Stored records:
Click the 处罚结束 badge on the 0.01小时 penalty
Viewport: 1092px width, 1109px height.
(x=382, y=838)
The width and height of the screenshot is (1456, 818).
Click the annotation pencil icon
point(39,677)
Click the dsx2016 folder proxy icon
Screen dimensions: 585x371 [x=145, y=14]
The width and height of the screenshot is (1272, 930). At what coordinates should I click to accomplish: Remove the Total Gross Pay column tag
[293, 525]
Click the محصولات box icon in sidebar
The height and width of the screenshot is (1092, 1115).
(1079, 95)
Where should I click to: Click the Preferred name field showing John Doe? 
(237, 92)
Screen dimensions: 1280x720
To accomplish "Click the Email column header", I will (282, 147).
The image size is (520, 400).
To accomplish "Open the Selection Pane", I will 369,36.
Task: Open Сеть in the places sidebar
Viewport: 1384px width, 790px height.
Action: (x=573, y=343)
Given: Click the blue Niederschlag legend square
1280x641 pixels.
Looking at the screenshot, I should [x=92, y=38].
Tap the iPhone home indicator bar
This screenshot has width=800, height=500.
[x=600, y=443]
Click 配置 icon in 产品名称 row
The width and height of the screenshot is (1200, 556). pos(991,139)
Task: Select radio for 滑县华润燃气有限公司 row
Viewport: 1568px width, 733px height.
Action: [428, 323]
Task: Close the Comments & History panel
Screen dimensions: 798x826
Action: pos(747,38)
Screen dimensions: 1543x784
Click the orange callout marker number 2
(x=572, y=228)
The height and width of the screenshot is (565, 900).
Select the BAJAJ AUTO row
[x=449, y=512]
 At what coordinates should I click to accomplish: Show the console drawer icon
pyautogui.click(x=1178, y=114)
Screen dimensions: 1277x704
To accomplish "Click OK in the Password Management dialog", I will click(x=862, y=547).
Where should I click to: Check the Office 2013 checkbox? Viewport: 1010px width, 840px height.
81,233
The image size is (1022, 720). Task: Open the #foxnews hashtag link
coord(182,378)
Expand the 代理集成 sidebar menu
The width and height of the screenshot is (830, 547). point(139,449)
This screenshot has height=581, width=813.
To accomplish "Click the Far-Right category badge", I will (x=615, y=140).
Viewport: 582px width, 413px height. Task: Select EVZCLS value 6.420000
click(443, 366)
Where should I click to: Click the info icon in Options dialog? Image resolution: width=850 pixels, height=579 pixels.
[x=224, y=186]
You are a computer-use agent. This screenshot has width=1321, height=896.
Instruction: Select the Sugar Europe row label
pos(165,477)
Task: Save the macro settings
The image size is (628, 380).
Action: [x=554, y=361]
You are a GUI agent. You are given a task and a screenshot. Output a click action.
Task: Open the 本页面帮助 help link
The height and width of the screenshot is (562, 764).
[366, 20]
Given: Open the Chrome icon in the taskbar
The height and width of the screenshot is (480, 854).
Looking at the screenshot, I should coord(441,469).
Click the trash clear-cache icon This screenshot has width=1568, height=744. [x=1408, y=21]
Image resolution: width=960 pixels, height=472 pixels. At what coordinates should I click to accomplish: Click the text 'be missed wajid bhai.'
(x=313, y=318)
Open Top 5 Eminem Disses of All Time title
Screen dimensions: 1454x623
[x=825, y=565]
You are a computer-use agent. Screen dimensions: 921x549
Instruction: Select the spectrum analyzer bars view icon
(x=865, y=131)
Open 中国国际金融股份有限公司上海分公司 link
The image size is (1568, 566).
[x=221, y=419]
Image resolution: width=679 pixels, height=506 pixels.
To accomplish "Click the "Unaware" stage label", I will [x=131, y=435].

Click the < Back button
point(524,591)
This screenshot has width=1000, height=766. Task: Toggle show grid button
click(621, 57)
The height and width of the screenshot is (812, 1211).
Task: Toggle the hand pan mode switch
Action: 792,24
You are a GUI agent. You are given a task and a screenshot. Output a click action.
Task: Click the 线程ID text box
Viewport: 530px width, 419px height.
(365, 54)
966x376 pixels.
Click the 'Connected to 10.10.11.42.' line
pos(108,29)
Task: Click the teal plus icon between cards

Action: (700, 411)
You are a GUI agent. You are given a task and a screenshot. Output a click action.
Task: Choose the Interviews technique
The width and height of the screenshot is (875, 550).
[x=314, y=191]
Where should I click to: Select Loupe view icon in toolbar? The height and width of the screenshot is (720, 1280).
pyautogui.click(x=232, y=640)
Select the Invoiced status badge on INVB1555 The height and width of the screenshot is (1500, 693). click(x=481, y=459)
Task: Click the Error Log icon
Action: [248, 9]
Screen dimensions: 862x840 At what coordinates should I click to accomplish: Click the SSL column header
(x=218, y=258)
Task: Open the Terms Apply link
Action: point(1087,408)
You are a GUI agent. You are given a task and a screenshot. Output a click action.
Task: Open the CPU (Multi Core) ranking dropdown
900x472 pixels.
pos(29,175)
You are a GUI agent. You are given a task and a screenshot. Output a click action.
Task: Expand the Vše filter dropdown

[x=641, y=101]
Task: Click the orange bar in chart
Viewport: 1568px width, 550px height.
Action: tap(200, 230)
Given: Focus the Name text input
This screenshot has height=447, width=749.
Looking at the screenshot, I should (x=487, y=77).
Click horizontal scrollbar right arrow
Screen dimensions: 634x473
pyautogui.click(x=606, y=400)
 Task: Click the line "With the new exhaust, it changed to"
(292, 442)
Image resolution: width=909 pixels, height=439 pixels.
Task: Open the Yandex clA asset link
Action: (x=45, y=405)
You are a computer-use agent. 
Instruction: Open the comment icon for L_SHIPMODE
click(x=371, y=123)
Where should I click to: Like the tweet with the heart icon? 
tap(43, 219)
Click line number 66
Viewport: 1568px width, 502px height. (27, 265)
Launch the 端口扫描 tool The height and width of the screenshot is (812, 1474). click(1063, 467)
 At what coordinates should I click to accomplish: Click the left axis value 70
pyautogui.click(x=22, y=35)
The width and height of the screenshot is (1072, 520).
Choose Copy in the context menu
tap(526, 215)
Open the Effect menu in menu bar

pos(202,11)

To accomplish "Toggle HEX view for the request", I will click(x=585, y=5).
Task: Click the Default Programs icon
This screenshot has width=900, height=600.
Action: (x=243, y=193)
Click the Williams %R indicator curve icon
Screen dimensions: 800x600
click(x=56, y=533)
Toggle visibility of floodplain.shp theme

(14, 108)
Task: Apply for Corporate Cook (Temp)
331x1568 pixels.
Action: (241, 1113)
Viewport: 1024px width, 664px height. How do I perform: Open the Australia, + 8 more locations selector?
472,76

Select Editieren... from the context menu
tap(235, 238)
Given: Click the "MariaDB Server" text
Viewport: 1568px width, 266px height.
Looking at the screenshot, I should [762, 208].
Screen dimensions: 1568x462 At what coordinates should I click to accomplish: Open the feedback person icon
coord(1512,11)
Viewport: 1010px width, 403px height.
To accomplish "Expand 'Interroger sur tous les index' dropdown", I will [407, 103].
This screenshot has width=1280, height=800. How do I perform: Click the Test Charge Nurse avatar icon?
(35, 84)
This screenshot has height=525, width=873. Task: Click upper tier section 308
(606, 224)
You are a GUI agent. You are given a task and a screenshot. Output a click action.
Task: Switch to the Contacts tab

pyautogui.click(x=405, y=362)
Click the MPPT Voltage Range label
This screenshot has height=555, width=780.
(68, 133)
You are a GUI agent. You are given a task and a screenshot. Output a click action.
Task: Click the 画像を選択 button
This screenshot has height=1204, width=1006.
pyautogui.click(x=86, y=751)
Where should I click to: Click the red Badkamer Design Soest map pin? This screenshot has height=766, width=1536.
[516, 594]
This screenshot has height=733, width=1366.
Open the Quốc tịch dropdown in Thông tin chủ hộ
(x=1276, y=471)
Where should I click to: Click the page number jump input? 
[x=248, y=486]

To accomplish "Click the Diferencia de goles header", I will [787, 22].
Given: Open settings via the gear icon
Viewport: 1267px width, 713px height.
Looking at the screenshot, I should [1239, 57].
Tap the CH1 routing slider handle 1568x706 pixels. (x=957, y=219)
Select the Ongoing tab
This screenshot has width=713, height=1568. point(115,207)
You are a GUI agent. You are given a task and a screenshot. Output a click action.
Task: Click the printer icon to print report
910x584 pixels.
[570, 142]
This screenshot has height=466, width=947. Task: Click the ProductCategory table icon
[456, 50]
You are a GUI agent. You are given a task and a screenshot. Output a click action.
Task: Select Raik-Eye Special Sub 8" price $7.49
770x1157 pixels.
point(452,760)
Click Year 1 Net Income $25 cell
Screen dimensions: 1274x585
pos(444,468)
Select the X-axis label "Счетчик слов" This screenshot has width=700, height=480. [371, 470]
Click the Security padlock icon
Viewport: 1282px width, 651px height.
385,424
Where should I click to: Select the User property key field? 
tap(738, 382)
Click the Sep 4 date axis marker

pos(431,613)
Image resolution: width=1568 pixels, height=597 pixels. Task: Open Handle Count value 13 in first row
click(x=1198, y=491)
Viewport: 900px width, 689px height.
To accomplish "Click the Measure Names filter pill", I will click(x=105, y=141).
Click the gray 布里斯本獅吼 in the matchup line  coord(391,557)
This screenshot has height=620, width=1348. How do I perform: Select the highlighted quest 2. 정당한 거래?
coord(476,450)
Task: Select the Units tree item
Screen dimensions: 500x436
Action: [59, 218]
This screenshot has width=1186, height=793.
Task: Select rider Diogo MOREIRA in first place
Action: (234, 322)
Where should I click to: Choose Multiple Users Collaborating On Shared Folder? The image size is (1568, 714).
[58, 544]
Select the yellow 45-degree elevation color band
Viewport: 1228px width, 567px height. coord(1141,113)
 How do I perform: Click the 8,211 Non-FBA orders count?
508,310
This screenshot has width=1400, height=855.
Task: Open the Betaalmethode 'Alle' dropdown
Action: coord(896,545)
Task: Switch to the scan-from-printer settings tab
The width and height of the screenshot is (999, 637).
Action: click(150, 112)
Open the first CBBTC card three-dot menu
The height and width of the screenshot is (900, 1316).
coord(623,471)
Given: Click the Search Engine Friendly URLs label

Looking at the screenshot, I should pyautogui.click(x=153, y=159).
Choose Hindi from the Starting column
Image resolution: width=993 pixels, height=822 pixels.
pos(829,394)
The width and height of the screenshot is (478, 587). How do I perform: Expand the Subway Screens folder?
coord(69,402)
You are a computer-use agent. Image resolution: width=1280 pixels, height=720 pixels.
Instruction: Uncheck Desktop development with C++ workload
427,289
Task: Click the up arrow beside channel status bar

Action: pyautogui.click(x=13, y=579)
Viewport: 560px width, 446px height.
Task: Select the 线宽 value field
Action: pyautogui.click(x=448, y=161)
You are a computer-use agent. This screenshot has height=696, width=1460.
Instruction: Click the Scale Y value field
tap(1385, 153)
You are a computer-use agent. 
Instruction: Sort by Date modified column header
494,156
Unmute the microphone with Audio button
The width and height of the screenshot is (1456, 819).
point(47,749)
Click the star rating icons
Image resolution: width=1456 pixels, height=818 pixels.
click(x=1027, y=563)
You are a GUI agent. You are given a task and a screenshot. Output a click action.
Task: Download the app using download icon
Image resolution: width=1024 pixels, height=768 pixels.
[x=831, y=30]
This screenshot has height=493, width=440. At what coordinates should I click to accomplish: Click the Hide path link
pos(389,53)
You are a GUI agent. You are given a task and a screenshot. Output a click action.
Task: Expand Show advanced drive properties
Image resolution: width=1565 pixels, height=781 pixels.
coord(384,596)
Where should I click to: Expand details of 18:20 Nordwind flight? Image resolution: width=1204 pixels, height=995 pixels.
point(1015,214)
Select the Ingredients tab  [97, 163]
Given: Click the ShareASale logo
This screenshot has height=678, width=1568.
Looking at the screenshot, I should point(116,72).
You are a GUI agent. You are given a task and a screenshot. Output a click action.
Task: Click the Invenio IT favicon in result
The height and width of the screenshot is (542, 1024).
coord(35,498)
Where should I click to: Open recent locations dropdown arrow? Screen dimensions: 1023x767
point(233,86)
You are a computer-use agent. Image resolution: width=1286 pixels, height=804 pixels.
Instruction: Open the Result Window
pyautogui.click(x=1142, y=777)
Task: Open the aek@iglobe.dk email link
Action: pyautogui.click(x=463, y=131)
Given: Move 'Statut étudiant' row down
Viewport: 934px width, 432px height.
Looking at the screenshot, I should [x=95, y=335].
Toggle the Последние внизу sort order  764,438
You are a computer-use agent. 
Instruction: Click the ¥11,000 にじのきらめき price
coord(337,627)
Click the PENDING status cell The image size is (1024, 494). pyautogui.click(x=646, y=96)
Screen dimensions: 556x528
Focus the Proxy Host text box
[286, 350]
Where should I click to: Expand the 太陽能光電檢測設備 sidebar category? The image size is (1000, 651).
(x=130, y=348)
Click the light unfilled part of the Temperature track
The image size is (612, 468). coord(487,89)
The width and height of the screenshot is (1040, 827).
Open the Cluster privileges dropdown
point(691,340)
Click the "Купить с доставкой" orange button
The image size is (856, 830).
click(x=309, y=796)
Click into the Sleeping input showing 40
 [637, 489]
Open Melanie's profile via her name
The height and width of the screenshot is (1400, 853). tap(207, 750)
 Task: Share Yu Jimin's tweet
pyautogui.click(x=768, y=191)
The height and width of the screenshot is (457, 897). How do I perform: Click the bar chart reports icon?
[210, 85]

» The problem
Give the number of lines in the data that contain the string "settings", and nothing else.

» Response to this task
3